In preparing Part 1 of the Guide the following related studies to this initiative were completed:
- A study on ways of advancing the use of innovative technologies, processes, and systems to help building owners and managers improve the effectiveness and efficiency of building operations and maintenance by enabling intelligent, self-maintaining and repairing operational facilities. Maintenance activities at nuclear power plants are planned to an exceptional level of detail to protect the health of plant workers and to ensure the plant is maintained safely. For nuclear plants to meet “As Low As Reasonably Achievable” (ALARA) compliance, detailed surveys of work environments must be conducted to identify potential areas of high radioactivity. Maintenance planners then use this information to determine how a specific task can be performed to minimize exposure (E5-1).
- Another study was done that discusses the 2004 Construction Users Roundtable (CURT) report, “Collaboration, Integrated Information and the Project Life Cycle in Building Design, Construction and Operation (WP-1202)”, making clear there is a compelling need to improve project delivery due to project schedule and cost overruns (E5-4).
The research in Part I of this study indicated that there is a clear organizational divide between projects and operations and maintenance (O&M), and for most multi-facility/multi-product process industry companies, there are significant organizational hurdles that need to be addressed to integrate information systems between projects and O&M effectively (E9-25).
1 : Main Costs of Capital Facilities
The main costs for Avoidance (costs incurred to prevent or minimize the impact of technical interoperability problems), Mitigation (costs of activities responding to interoperability problems, including scrapped material costs), and Delay are mostly affecting owners and operators, and 85% of those costs were incurred during operations and maintenance (E5-3, page 5).
2 : Capital Facilities Industry Roadmap
In 2002, Uitgebreid Samenwerkingsverband Procesindustrie, Nederland (USPI-NL) laid out a Roadmap for reaching the goal of a fully integrated facility life cycle data repository, based on structured information standards.

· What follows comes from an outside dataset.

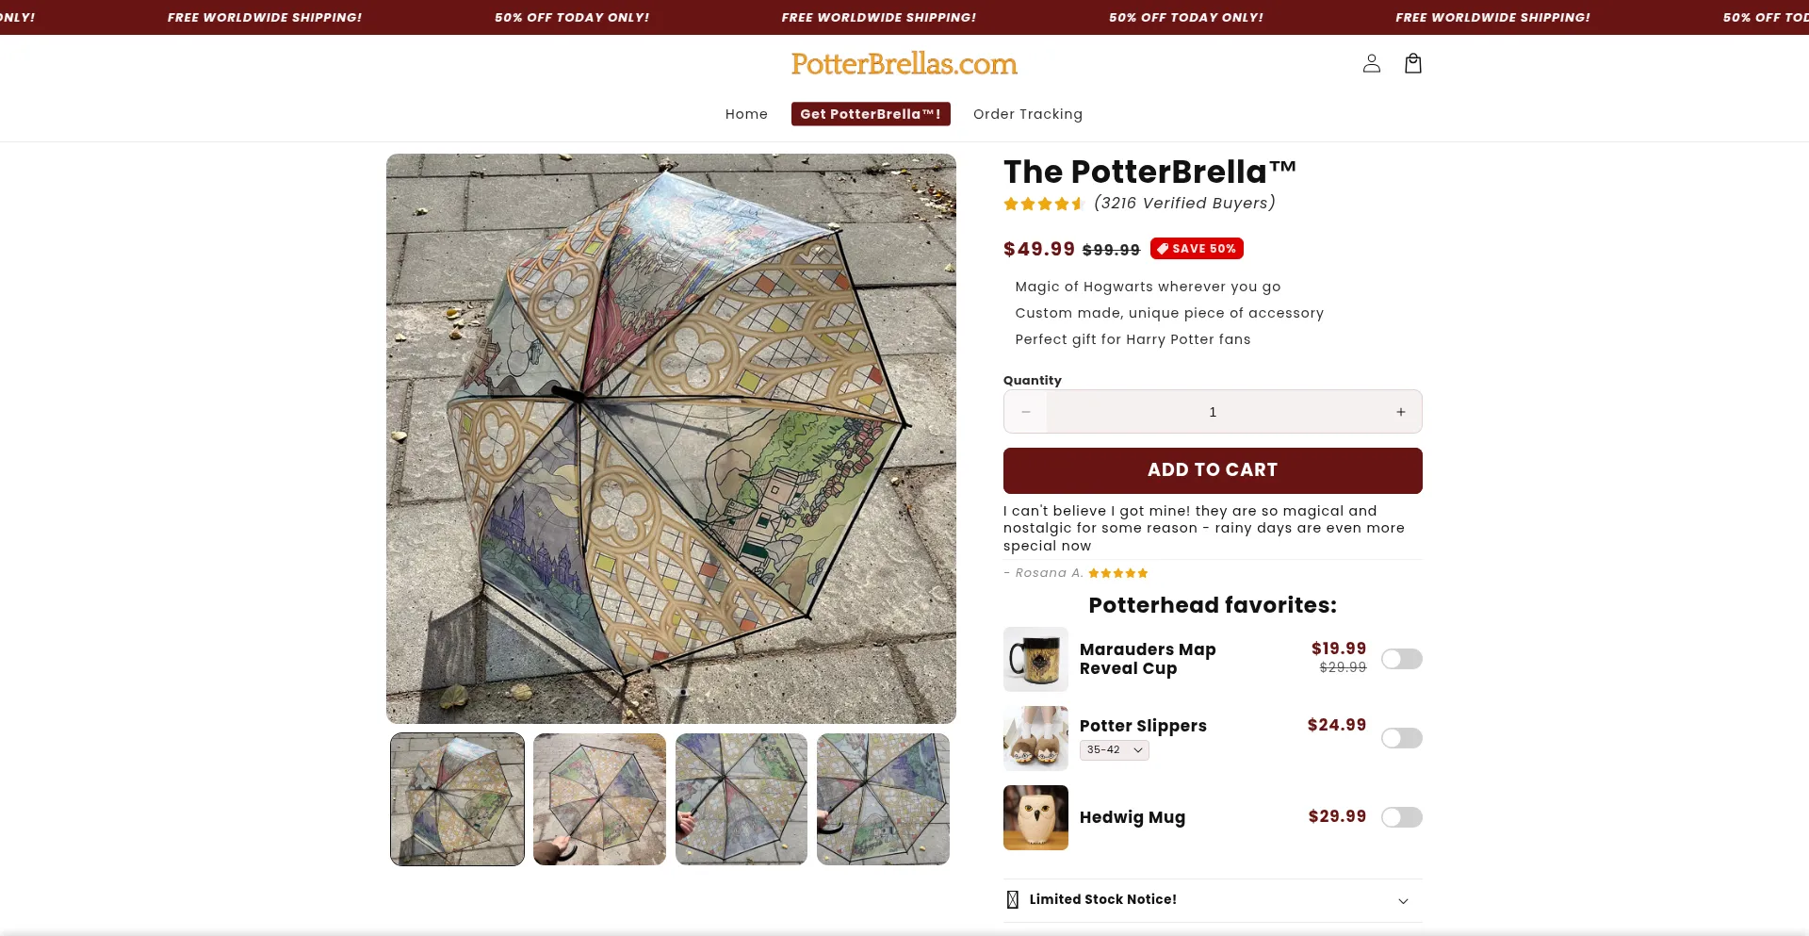Image resolution: width=1809 pixels, height=936 pixels.
Task: Select the second umbrella thumbnail
Action: (599, 799)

The Roadmap distinguishes between internal and external “data readiness.” The two are interdependent. Both internal and external data readiness are reached through restructuring work processes and introducing new tools (E5-3, page 8).
3 : Increasing Information Interdependence
Figure 4 shows the major facility life cycle phases, with the large arrows indicating traditional assumptions about information flow (E5-3, page 8). The smaller arrows indicate the emerging picture of a more complex and interdependent facility life cycle information flow. This indicates the need to extend thinking about information handovers to non-contiguous life cycle phases (E5-3, page 15).
4 : The Onion Model for Data Flow
To support electronic delivery of capital facility information, industry has undertaken various data exchange standardization efforts. A more recent example of a standard for capital facility information is ISO 15926, designed to provide a comprehensive standard for the description of process plant facilities throughout their life cycle. ISO 15926 employs a generic data model that is supplemented with templates and a reference data library to support any view of an information package and the complete life cycle of a facility.
ISO 15926 also supports mechanisms for the definition of custom templates for accessing and presenting model data in any way the end user requires. Templates can be “layered” to create different levels of abstraction. This is referred to as the “Onion Model.” The appropriate number of layers is still under discussion, so this aspect of the approach is not yet standardized. Figure 7 illustrates the concept (E5-3, page 33).